Close-in-age exceptions protect real relationships. They do not protect adults who want to pretend a teenager is their peer.
Why It Matters Now
Silence used to feel like neutrality. It doesn’t anymore. I’ve been in and out of high schools around the world — Tokyo, Kyoto, Singapore, China, Southeast Asia, North America — and I’ve seen enough to know that adolescents today are more exposed than ever. More pressure, more surveillance, more chaos, more online distortion.
Adults can either disappear into clever hypotheticals, or they can show up. The world is louder now than it was in 1997. More invasive. More demanding. Adolescents have less room to breathe, to fail safely, to grow without an adult’s shadow pressing against their outline.
That’s why I’m saying this aloud.
Not because I enjoy the argument.
Because silence, at this point, feels like complicity.
Closing
At some point adulthood has to mean something. Not moralism — responsibility. Adults hold the boundary. We don’t collapse it when it’s inconvenient or reinterpret it because we prefer a clever argument. Adulthood is the willingness to carry the weight of our power without pretending it isn’t there.
Which is why Dershowitz’s old argument still bothers me. It treats adolescents like abstractions in a constitutional seminar instead of actual forming selves. And you don’t need to mention Epstein or anything else to see the flaw — you only have to hear the tone. A man brilliant enough to win a debate in his sleep, is nonetheless a little off-the-hook. Dershowitz is strangely pre-occupied with farmer’s market battles, and often more enchanted by the elegance of the puzzle than the dignity of the child.
But here’s the thing:
I’m not coming for art.
I like Loudon Wainwright. I love “White Winos.” I like “Motel Blues,” even with its sideways energy. Songs are allowed to be messy. Human desire is allowed to be messy. And if the girl in the song is legal and in the club, then that’s that. Adults can make mistakes, write about them, sing about them, and turn them into something worth listening to. That’s art’s job.
But real life is different.
Real life has a boundary.
The line between adolescence and adulthood isn’t drawn to stifle desire.
It’s drawn to protect dignity — the child’s dignity, yes, but also the adult’s. A clean boundary keeps everyone honest. It keeps projection from rewriting the story. It keeps the shadow in check.

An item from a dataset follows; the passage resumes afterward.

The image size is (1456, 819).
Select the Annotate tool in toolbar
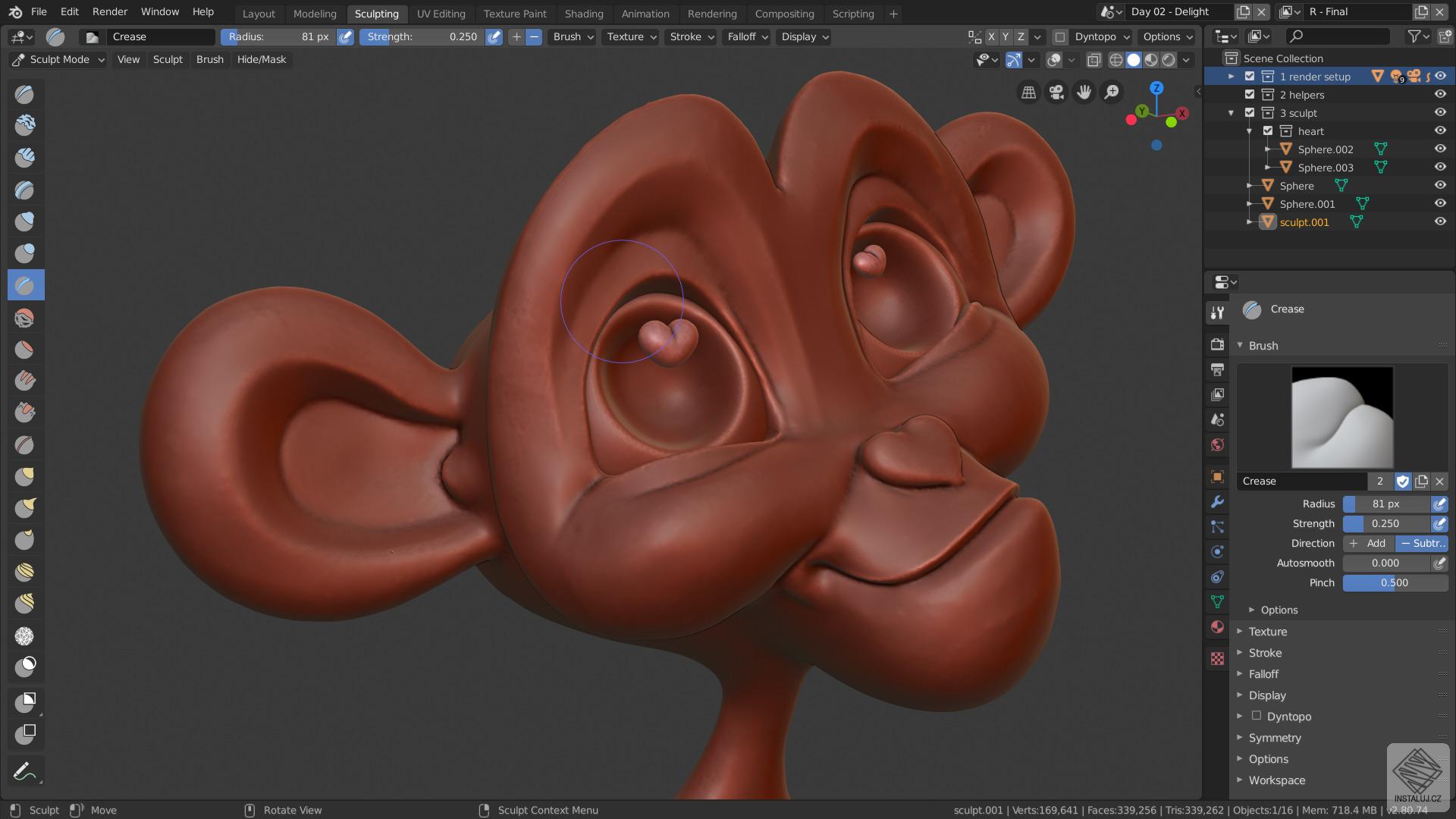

It keeps the music in the music, not in the courtroom.
A federal age of consent at 18 is not about purity or panic.
It’s about clarity.
And clarity is what lets adulthood do its actual work.
Because the truth is simple:
I can enjoy Loudon’s songs, raise an eyebrow at his more questionable moments, and still believe absolutely in a boundary that protects adolescents until they’re ready to stand on the same ground as the adults around them.
Art can be blurry.
Ethics can’t.
And adulthood — the real kind — knows the difference.
Dedication
For the forming selves,
and for the adults who finally decided to act like adults.